_WORK TASK:_ Copy each line below that includes "computer".

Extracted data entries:

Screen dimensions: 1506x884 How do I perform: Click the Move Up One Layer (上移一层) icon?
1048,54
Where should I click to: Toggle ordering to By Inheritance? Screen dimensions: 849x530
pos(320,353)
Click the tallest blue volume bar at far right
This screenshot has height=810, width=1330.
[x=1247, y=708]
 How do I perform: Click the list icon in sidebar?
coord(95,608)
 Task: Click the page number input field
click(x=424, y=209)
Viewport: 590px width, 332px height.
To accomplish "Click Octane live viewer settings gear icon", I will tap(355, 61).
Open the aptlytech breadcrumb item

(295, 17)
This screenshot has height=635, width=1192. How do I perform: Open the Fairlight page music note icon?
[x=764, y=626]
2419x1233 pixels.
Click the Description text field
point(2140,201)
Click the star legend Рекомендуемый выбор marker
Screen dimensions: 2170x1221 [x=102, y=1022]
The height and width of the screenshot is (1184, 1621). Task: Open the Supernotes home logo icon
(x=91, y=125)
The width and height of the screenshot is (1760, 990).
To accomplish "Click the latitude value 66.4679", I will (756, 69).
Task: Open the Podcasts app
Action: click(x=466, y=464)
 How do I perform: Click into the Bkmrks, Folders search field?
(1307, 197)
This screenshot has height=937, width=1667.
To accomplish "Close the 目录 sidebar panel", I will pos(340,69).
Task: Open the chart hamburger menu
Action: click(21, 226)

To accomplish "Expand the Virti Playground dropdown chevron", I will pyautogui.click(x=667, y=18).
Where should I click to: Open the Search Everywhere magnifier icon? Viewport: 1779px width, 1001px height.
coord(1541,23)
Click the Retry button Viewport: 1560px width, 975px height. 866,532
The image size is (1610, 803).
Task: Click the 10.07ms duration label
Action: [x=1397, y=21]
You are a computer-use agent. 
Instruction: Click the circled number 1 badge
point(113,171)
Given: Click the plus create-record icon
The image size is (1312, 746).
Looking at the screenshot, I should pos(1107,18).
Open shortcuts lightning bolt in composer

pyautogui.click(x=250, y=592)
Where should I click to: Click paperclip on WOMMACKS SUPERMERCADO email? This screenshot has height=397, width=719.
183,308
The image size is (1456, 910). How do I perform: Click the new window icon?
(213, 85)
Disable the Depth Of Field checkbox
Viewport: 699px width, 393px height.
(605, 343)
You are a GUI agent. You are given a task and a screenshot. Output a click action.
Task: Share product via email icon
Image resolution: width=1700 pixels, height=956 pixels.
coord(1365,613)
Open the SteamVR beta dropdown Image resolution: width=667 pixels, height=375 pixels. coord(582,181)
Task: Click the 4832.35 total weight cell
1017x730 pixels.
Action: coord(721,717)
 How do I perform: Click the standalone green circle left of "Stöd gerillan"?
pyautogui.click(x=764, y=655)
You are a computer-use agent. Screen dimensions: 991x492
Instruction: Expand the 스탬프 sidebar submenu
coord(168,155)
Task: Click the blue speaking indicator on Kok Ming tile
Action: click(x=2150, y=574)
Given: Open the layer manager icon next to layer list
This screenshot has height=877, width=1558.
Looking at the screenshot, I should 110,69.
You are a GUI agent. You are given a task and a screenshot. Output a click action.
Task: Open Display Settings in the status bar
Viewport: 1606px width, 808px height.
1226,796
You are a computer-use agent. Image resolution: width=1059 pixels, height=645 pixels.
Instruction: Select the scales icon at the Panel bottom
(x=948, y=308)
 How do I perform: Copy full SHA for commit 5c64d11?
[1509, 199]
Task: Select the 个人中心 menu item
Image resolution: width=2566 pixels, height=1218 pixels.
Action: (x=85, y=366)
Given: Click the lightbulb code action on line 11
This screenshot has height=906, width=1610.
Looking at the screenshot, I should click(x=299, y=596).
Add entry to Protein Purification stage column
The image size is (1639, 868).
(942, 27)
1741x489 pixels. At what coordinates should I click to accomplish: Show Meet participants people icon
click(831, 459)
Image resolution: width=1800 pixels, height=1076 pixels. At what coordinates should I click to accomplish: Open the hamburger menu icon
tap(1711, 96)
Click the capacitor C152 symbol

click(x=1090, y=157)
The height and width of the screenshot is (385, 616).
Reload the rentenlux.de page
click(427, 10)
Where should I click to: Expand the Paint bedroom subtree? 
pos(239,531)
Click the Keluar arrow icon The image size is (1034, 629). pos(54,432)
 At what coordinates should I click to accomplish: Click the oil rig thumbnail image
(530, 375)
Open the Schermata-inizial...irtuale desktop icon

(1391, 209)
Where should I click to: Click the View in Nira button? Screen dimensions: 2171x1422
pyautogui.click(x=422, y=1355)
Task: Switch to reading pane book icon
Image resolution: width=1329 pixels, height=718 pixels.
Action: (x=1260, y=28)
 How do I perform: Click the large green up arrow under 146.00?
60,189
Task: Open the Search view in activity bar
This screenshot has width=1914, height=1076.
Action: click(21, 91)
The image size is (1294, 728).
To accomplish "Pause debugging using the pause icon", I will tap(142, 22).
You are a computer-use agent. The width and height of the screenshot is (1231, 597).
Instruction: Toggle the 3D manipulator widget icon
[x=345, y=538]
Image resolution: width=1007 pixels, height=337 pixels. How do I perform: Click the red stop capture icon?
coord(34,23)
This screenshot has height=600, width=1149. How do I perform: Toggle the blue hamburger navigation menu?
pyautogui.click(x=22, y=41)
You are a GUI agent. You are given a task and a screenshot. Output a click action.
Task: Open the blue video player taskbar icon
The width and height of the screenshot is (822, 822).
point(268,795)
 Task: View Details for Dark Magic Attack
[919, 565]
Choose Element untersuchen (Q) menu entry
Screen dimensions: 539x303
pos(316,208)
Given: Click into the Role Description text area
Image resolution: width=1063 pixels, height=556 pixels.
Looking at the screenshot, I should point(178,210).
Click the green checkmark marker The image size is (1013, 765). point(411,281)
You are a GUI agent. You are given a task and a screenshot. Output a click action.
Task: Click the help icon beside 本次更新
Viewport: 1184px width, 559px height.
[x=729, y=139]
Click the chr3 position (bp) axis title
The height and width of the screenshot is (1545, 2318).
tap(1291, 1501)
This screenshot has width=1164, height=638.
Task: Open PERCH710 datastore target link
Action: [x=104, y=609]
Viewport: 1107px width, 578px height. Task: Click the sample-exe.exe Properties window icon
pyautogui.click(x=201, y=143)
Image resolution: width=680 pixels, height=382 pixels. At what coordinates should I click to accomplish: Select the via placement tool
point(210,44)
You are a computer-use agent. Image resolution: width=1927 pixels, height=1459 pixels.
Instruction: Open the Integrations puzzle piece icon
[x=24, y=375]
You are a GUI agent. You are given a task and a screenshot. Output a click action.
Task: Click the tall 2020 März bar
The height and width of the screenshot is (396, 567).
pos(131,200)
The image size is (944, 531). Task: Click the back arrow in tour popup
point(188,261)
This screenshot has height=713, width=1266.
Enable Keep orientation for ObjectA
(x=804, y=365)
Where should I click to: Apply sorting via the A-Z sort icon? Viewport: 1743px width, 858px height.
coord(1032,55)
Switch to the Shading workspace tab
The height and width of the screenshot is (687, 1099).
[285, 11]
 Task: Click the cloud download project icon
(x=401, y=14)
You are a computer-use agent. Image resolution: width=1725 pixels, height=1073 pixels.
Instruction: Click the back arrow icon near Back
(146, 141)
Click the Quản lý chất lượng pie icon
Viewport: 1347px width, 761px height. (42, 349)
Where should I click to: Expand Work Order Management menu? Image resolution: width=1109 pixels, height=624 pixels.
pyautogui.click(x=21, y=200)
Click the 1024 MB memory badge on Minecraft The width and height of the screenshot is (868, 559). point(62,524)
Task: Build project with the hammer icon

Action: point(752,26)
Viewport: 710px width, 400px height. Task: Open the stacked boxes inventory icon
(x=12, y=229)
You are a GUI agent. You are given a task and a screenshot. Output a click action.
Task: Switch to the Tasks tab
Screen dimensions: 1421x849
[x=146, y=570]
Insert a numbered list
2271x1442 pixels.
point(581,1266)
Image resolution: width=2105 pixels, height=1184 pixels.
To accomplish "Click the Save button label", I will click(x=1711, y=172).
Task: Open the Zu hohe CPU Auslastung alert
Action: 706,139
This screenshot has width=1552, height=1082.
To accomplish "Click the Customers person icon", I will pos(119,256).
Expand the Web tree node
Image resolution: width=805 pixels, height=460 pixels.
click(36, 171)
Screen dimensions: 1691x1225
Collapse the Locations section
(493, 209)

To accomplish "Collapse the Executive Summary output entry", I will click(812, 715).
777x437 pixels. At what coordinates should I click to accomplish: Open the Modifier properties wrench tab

_EXERCISE ANSWER:_
You are a computer-use agent. 
You are a computer-use agent. Screen dimensions: 991x492
You are a computer-use agent. Image resolution: width=1059 pixels, height=645 pixels.
You are a computer-use agent. The width and height of the screenshot is (1231, 597).
You are a computer-use agent. Image resolution: width=1927 pixels, height=1459 pixels.
You are a computer-use agent. Image resolution: width=1725 pixels, height=1073 pixels.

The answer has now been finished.